In my “prime” I could go for months at a time at 800 calories a day, and no, I did not compensate with more food based on my exercise level. I considered it a good day if my calories at the gym exceeded the calories I ate for the day. I was in great shape, but I destroyed my own ability to eat realistic amounts of food.
My goal these days isn’t so much about looking great, although, that would be really nice. As I’ve mentioned before—I really like my clothes and miss them. A comfortable weight for me is somewhere between 140-145. That’s about a size 8 on my body. I’ve been thinner, I’d lie if I said I didn’t like being thinner, but I can’t maintain thinner healthfully, so at this point in my life that’s my ultimate goal.
I don’t think it’s happening any time soon. One of the absolute hardest parts of this reverse dieting program I’m on is that there’s no weight loss. I mean, I’ve lost a couple of pounds, but at the phase I’m in now, my only goal is to maintain my weight. After two months of regular meetings with a nutritionist I’m just now boosting my calories to the next level. It took me two whole months to figure out how to eat just the basic amount. I know that sounds silly—just eat more! But it’s not totally about eating more; it’s about eating more in a regimented way and eating more of the right things.
While one of my goals in the end of all this is to have a comfortable relationship with food—it would be nice to go out to restaurant and not dissect every single offering in the calorie counter in my brain—I find myself thinking, nee worrying, about my food choices all the time.
Reverse dieting isn’t easy; it’s a bit life consuming.

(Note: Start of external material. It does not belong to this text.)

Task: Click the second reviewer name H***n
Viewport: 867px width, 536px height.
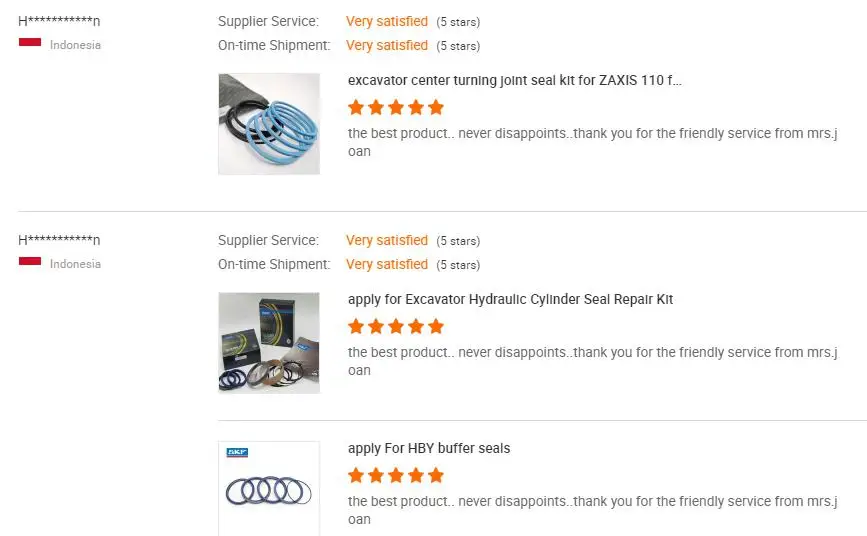Action: pyautogui.click(x=59, y=240)
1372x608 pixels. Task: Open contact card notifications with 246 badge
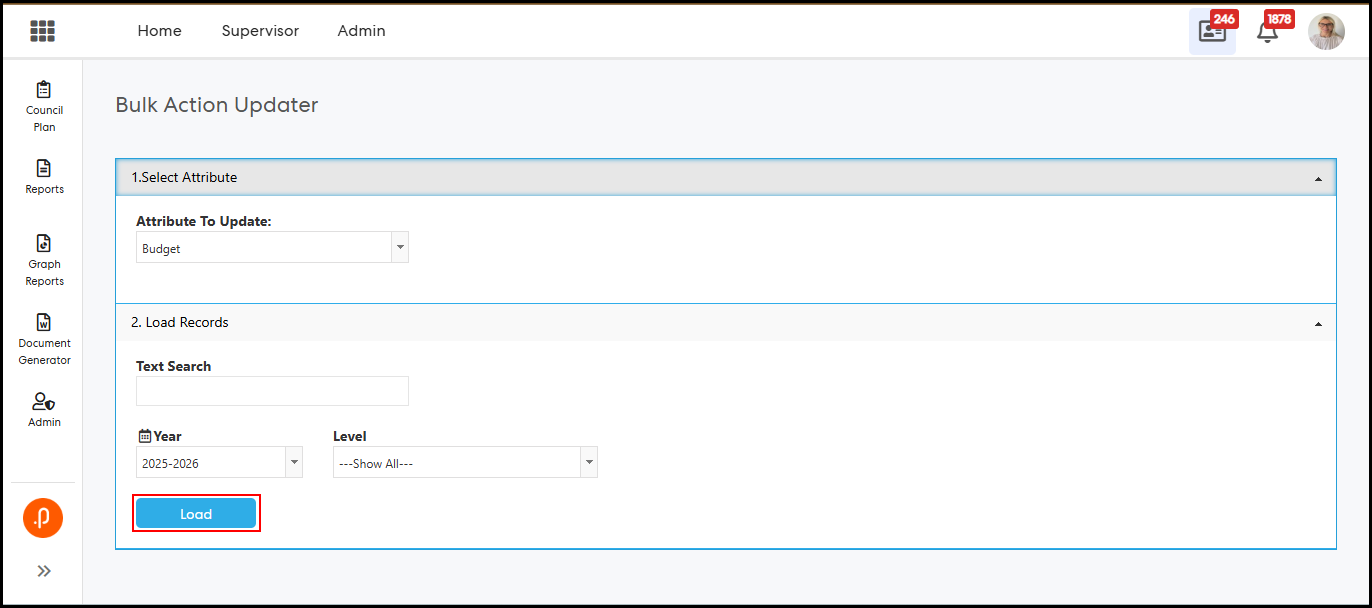1212,32
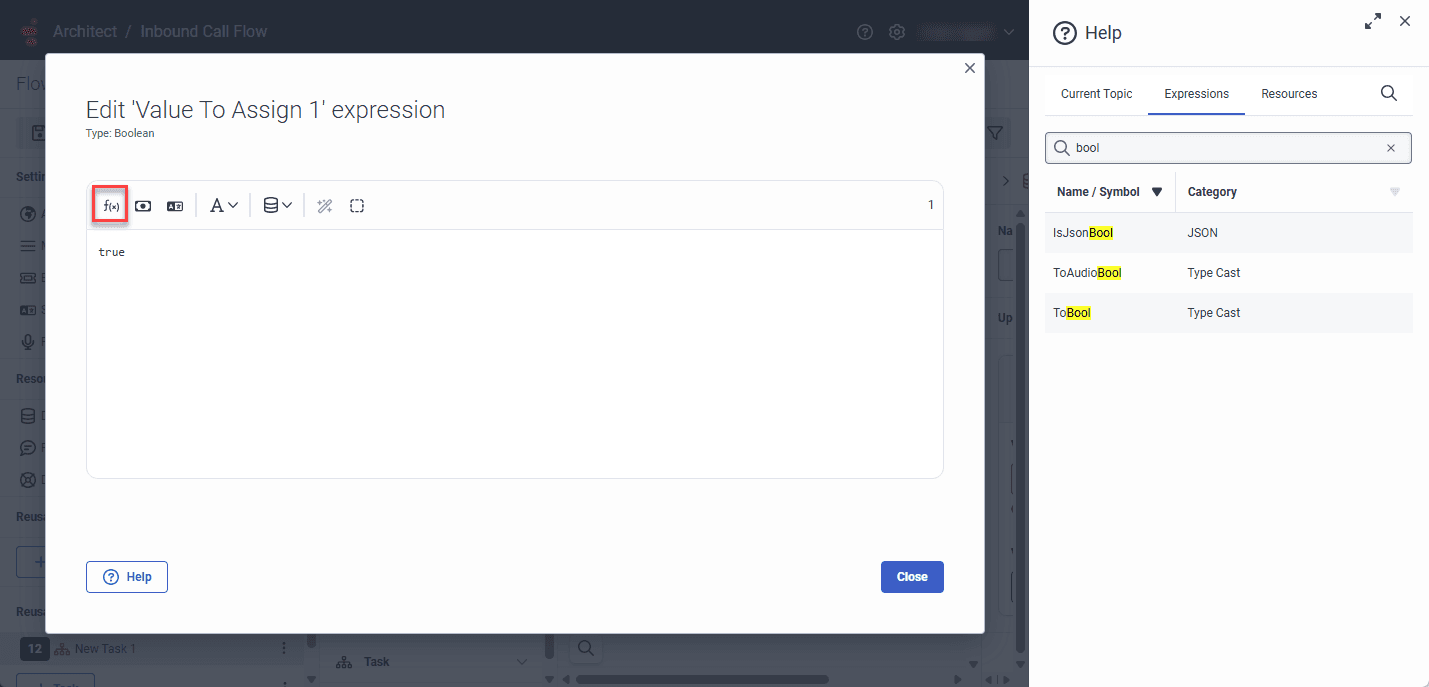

I’m probably up to around 1300 calories now. That seems like a little bit to most people, but I’m someone who has spent years eating between 800-1000 calories. The ultimate goal is to get up to 1800 calories, which should be a healthy food intake for someone my age, activity level, and size. That will take some time; if I go straight to my end goal I’ll pile on more weight. It’s a slow process. The thing I’m keeping in mind isn’t so much my wedding (25 days away!) but the fact that The Fella and I want to make some people in the next couple of years, and I can’t do that in a jacked up body—I mean I can, but it will most likely be hard on both of us. So, I’m investing this time, I envision it taking about a year to find my way back to a healthy weight and body image, so that the rest of my life has a better foundation.
I’ll keep you posted on the process!